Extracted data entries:
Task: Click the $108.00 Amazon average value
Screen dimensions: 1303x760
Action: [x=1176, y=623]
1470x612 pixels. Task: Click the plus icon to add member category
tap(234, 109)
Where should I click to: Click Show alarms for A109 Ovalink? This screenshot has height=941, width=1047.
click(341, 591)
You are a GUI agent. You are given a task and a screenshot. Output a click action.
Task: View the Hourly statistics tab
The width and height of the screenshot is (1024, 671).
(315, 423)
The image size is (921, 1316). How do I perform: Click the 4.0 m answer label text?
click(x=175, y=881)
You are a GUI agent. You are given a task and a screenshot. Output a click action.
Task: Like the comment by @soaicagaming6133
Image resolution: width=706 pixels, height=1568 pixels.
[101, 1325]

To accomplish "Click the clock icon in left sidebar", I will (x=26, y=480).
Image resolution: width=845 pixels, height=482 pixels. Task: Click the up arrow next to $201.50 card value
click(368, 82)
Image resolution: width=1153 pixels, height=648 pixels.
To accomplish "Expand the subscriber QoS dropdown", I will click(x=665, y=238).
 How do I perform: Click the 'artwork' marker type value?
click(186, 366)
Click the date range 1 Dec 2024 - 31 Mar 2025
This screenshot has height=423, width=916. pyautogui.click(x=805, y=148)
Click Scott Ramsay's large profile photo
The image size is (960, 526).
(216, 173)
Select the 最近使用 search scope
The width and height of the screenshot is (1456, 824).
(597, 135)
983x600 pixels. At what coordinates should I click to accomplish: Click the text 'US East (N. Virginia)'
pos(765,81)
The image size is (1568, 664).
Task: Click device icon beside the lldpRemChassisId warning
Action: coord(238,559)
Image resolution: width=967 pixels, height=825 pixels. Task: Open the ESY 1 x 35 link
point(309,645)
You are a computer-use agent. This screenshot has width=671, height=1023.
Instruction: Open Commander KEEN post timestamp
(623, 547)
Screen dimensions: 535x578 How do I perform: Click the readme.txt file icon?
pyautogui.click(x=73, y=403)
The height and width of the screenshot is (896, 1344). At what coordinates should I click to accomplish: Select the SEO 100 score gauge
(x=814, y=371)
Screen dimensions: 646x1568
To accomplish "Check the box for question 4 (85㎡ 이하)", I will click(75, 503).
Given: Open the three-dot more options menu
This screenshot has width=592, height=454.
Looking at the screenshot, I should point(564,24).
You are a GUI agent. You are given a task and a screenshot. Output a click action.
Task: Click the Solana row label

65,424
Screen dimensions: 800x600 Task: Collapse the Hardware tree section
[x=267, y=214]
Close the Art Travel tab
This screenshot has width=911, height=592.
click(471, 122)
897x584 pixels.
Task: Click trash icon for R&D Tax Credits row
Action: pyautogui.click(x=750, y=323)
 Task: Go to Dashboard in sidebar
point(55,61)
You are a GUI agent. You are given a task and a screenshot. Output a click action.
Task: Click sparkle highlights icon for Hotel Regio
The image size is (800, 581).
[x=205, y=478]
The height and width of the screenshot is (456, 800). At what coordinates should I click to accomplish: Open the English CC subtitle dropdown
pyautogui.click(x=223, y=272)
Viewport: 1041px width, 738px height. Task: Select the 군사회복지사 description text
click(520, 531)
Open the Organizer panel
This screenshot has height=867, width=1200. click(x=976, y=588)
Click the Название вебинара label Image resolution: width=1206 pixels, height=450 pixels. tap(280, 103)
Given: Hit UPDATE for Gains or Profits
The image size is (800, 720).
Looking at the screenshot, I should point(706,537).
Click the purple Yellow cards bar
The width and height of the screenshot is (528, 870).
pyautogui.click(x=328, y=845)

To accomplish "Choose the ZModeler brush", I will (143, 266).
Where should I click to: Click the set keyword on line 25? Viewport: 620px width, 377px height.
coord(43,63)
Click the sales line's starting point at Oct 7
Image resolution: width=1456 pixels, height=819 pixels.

ABOUT THIS EXERCISE:
Each entry shown above is to be duplicated exactly.

TASK SOLUTION:
Task: Click the $108.00 Amazon average value
Screen dimensions: 1303x760
Action: [x=1176, y=623]
1470x612 pixels. Task: Click the plus icon to add member category
tap(234, 109)
Where should I click to: Click Show alarms for A109 Ovalink? This screenshot has height=941, width=1047.
click(341, 591)
You are a GUI agent. You are given a task and a screenshot. Output a click action.
Task: View the Hourly statistics tab
The width and height of the screenshot is (1024, 671).
(315, 423)
The image size is (921, 1316). How do I perform: Click the 4.0 m answer label text?
click(x=175, y=881)
You are a GUI agent. You are given a task and a screenshot. Output a click action.
Task: Like the comment by @soaicagaming6133
Image resolution: width=706 pixels, height=1568 pixels.
[101, 1325]

To accomplish "Click the clock icon in left sidebar", I will (x=26, y=480).
Image resolution: width=845 pixels, height=482 pixels. Task: Click the up arrow next to $201.50 card value
click(368, 82)
Image resolution: width=1153 pixels, height=648 pixels.
To accomplish "Expand the subscriber QoS dropdown", I will click(x=665, y=238).
 How do I perform: Click the 'artwork' marker type value?
click(186, 366)
Click the date range 1 Dec 2024 - 31 Mar 2025
This screenshot has height=423, width=916. pyautogui.click(x=805, y=148)
Click Scott Ramsay's large profile photo
The image size is (960, 526).
(216, 173)
Select the 最近使用 search scope
The width and height of the screenshot is (1456, 824).
(597, 135)
983x600 pixels. At what coordinates should I click to accomplish: Click the text 'US East (N. Virginia)'
pos(765,81)
The image size is (1568, 664).
Task: Click device icon beside the lldpRemChassisId warning
Action: coord(238,559)
Image resolution: width=967 pixels, height=825 pixels. Task: Open the ESY 1 x 35 link
point(309,645)
You are a computer-use agent. This screenshot has width=671, height=1023.
Instruction: Open Commander KEEN post timestamp
(623, 547)
Screen dimensions: 535x578 How do I perform: Click the readme.txt file icon?
pyautogui.click(x=73, y=403)
The height and width of the screenshot is (896, 1344). At what coordinates should I click to accomplish: Select the SEO 100 score gauge
(x=814, y=371)
Screen dimensions: 646x1568
To accomplish "Check the box for question 4 (85㎡ 이하)", I will click(75, 503).
Given: Open the three-dot more options menu
This screenshot has width=592, height=454.
Looking at the screenshot, I should point(564,24).
You are a GUI agent. You are given a task and a screenshot. Output a click action.
Task: Click the Solana row label

65,424
Screen dimensions: 800x600 Task: Collapse the Hardware tree section
[x=267, y=214]
Close the Art Travel tab
This screenshot has width=911, height=592.
click(471, 122)
897x584 pixels.
Task: Click trash icon for R&D Tax Credits row
Action: pyautogui.click(x=750, y=323)
 Task: Go to Dashboard in sidebar
point(55,61)
You are a GUI agent. You are given a task and a screenshot. Output a click action.
Task: Click sparkle highlights icon for Hotel Regio
The image size is (800, 581).
[x=205, y=478]
The height and width of the screenshot is (456, 800). At what coordinates should I click to accomplish: Open the English CC subtitle dropdown
pyautogui.click(x=223, y=272)
Viewport: 1041px width, 738px height. Task: Select the 군사회복지사 description text
click(520, 531)
Open the Organizer panel
This screenshot has height=867, width=1200. click(x=976, y=588)
Click the Название вебинара label Image resolution: width=1206 pixels, height=450 pixels. tap(280, 103)
Given: Hit UPDATE for Gains or Profits
The image size is (800, 720).
Looking at the screenshot, I should point(706,537).
Click the purple Yellow cards bar
The width and height of the screenshot is (528, 870).
pyautogui.click(x=328, y=845)

To accomplish "Choose the ZModeler brush", I will (143, 266).
Where should I click to: Click the set keyword on line 25? Viewport: 620px width, 377px height.
coord(43,63)
Click the sales line's starting point at Oct 7
Image resolution: width=1456 pixels, height=819 pixels.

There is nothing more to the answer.